>>718037493
I can't blame them, none of it is really hard to make, but it has a lot of steps that don't come naturally.
The big first step is that you have to expand beyond the starting zone to go find oil. Not only do you have to research a new mining device, you have to expand your logistic chain far beyond your main base. This means more than likely you have to start using trains, although a long line of pipes and electric poles works too.
Oil then has to be processed into petrol which is an entirely different type of input that doesn't go on a belt. That's another section of the factory that has to be built to get intermediate products to use in machines, linking the oil refinery to chemical plants along with coal to get plastic to feed back into your factory. It's effectively another basic resource that has to be routed after producing it.
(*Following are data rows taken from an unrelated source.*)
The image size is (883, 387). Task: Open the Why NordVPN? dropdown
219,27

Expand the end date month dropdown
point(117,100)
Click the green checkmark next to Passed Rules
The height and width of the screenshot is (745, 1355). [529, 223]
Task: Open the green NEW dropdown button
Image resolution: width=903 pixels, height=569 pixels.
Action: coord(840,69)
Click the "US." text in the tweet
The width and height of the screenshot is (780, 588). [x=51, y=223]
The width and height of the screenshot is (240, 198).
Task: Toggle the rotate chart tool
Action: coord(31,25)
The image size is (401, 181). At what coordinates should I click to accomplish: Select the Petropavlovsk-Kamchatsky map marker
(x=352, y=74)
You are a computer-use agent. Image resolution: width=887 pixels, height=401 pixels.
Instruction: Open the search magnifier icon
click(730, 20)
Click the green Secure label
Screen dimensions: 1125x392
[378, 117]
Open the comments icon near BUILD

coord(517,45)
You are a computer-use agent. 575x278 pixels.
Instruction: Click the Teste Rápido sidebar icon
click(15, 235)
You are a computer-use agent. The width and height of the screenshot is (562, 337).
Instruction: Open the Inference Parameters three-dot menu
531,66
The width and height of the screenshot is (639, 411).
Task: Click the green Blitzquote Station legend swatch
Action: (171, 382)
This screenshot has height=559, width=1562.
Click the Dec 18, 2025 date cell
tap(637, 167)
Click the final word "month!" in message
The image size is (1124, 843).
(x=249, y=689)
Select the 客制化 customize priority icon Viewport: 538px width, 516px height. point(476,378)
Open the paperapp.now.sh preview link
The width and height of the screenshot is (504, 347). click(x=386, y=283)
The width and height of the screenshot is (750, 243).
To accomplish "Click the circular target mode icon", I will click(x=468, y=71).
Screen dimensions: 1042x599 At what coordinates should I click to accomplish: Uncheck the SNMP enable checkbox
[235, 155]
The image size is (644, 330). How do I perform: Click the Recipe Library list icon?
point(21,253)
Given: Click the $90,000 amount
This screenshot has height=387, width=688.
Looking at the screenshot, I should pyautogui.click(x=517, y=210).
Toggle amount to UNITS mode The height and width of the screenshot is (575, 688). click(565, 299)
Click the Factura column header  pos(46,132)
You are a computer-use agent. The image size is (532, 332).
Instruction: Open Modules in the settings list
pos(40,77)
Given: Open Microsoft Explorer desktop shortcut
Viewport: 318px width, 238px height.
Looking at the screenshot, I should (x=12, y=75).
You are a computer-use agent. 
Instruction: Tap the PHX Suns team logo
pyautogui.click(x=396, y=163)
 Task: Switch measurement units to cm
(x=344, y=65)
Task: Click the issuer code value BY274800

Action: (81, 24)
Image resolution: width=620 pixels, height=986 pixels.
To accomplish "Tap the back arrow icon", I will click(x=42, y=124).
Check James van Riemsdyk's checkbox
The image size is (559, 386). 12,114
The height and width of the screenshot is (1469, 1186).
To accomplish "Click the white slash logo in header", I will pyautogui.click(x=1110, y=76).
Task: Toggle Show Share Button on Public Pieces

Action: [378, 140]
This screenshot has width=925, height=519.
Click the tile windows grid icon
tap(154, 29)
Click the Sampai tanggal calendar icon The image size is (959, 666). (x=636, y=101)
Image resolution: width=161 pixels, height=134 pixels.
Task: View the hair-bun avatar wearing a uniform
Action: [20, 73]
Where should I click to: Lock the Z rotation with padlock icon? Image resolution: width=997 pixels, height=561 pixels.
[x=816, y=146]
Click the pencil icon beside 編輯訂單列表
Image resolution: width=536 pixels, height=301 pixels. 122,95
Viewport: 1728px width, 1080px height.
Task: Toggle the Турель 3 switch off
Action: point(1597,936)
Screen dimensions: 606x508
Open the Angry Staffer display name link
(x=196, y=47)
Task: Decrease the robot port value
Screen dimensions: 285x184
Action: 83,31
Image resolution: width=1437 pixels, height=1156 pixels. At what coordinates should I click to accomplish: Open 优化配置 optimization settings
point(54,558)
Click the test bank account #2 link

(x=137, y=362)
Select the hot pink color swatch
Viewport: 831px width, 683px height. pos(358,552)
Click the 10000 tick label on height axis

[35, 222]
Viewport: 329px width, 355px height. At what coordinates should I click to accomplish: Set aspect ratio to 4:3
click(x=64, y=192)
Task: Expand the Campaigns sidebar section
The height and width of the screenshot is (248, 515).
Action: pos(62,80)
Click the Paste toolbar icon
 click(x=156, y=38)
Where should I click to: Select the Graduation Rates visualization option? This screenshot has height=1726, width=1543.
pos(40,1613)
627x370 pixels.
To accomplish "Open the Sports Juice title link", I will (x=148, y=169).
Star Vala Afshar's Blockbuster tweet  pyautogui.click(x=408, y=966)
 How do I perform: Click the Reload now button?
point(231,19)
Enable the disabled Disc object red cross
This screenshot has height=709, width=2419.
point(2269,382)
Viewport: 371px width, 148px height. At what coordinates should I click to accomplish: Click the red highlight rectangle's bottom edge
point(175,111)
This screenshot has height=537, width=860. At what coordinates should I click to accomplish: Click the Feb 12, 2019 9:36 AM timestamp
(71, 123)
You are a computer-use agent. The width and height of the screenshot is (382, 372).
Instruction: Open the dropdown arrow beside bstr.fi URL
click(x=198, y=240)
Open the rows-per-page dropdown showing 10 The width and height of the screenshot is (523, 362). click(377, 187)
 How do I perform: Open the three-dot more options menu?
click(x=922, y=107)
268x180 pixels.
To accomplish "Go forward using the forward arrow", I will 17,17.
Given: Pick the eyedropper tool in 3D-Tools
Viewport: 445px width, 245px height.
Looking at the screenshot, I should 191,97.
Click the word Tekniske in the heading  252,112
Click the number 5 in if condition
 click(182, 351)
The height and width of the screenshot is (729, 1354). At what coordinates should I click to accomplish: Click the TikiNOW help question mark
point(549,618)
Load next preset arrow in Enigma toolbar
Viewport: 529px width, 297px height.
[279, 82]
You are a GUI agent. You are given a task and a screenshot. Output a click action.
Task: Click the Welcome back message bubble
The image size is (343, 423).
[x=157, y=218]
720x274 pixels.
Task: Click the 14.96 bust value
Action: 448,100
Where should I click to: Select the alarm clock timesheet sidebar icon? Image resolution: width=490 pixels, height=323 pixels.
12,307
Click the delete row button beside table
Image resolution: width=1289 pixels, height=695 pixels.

The final part about blue science though is the ratio of assemblers is much higher than red and green science. You need one intermediate machine (Iron Gear Assembler) and five science assemblers for red science. You need at minimum five intermediate assemblers (Copper Wire, Green Circuit, Iron Gear, Inserter, Transport Belt) for six green science assemblers.
To produce blue science at the same rate, you need 24 assemblers to produce 2 engines, plus another six chemical plants and 36 assemblers to produce three red circuits, and mercifully only one extra chemical plant to produce sulfur. That's going from a simple iron and copper input with 17 total assemblers for both red and green science to 60 assemblers, seven chemical plants, and an entirely new refinery setup to produce blue science.
It's too late to change it now, but I think blue science should've just used one battery and something else directly from a chemical plant. It's too big of a jump without having a step that immediately rewards you for getting up oil production, or perhaps military science should've incorporated oil into itself.